Pela forma como é colocada a situação no princípio, é impossível não simpatizar com a personagem. Afinal, a sua droga seria mais pura e mais segura, e todo o objectivo da produção era apenas juntar algum dinheiro para ajudar a família.

A partir daí, o caminho para a vilania é gradual, quase imperceptível. Tal como os pais que não conseguem ver um filho a crescer, o espectador mal consegue ver a personagem a mudar. Cada momento de escalação parece óbvio, natural e justificado. O espectador vai acompanhando a personagem central e justificando mentalmente cada passo, até torcendo pelo sucesso das acções mais agressivas, mesmo quando devia ser óbvia a mudança na personagem.

Numa das cenas mais conhecidas da série, Walter White entra num armazém onde foi sendo guardado o dinheiro que ganhou. O dinheiro era tanto que seria impossível contá-lo. Por essa altura, já tinha mais dinheiro do que alguma vez a sua família poderia gastar. O objectivo inicial estava mais que cumprido, mas já não era isso que lhe interessava. O poder tinha-o mudado irreversivelmente. Manter esse poder, ter o medo e o reconhecimento dos outros e abater os inimigos já não eram meios para o nobre fim inicial de juntar dinheiro para a família, mas fins em si mesmos.

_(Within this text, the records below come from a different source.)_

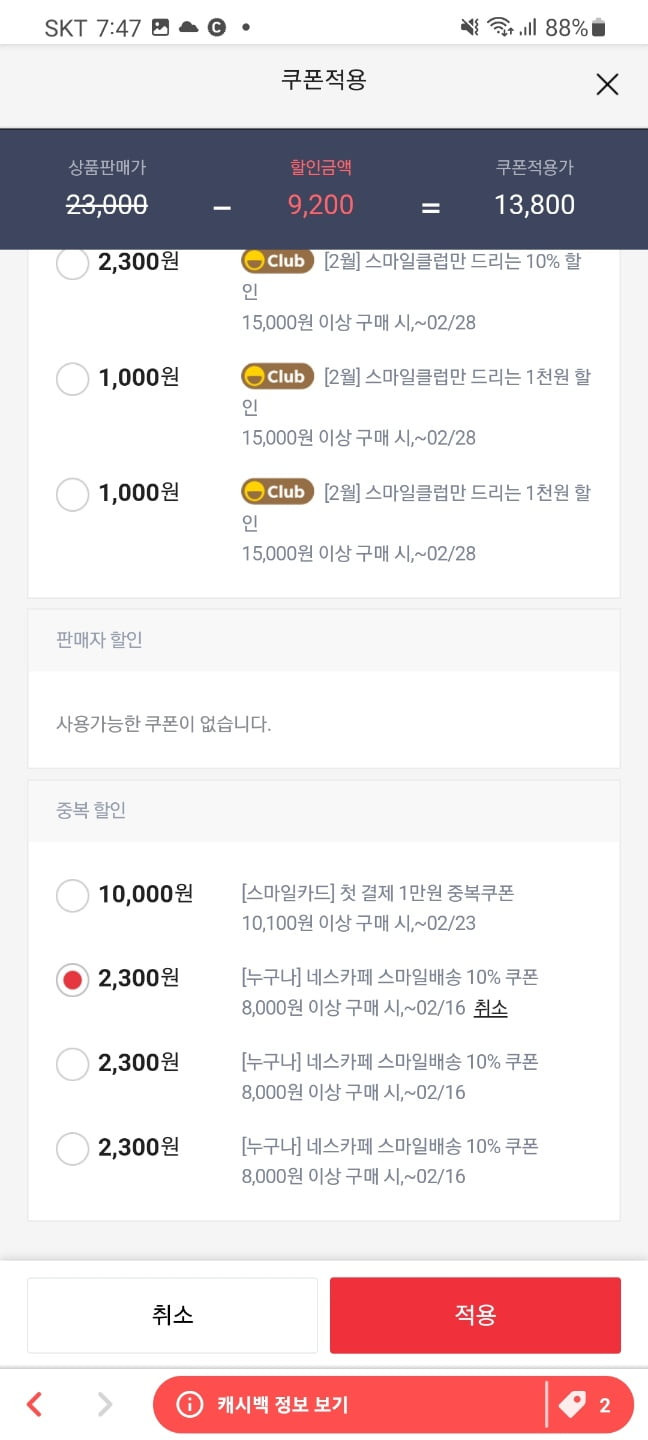
Task: Tap the Club badge on 10% 할인 coupon
Action: [x=278, y=261]
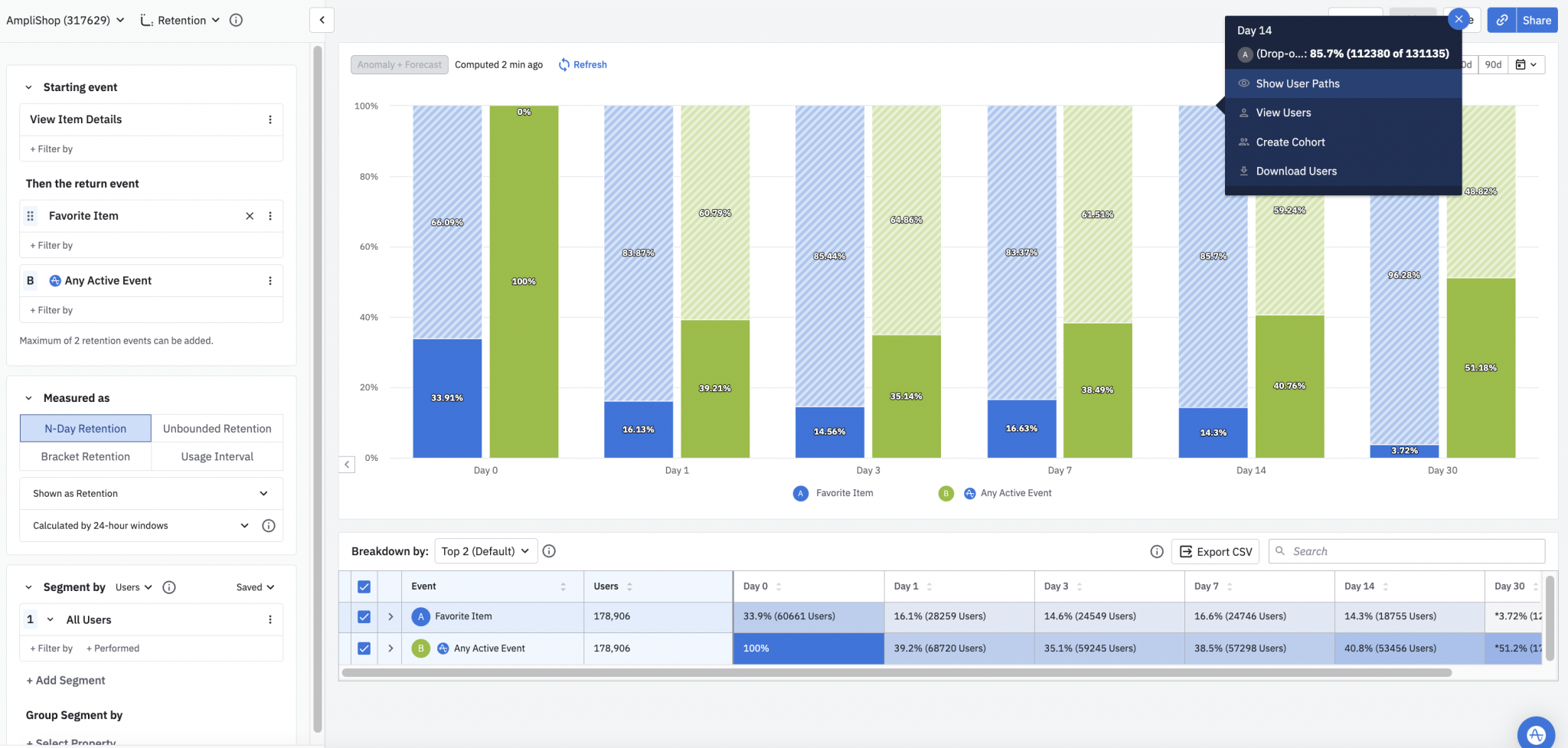Uncheck the Any Active Event row checkbox
The height and width of the screenshot is (748, 1568).
click(x=364, y=648)
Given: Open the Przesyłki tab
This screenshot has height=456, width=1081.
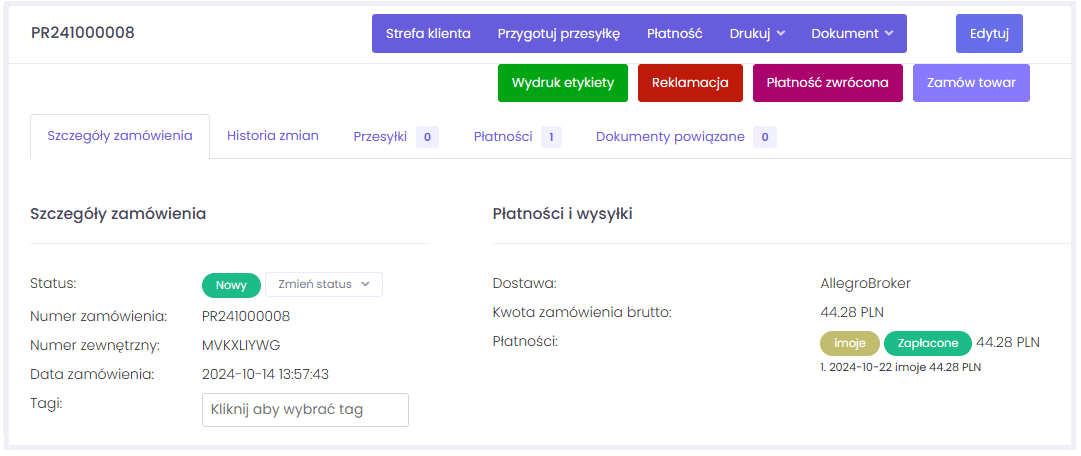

Ao longo de toda a série, Walter White repetia várias vezes que estava a fazer aquilo pela sua família. No princípio, de forma genuína, depois, para convencer os outros e, lá para o fim, para se convencer a si mesmo e viver bem com a sua consciência. Num dos últimos episódios assume finalmente que, afinal, não o fez pela família, mas por si próprio, pela forma como aquilo o fazia sentir-se.

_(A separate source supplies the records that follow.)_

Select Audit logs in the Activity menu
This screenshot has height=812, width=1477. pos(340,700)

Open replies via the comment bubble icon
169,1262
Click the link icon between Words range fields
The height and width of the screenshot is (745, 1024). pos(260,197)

Se alguém começasse a ver na 2.ª ou 3.ª temporada, não teria dúvidas em considerá-lo um vilão, mas quem o acompanha desde o primeiro episódio tem dificuldades em vê-lo como tal até muito tarde. Alguns simpatizam com ele até ao fim. E o leitor, em que momento da história se apercebeu que Walter White era um vilão? Seria capaz de o reconhecer noutras circunstâncias menos ficcionais?

A natureza humana é complexa e, ao mesmo tempo, previsível. Se a ocasião faz o barão, o melhor é fugir à ocasião.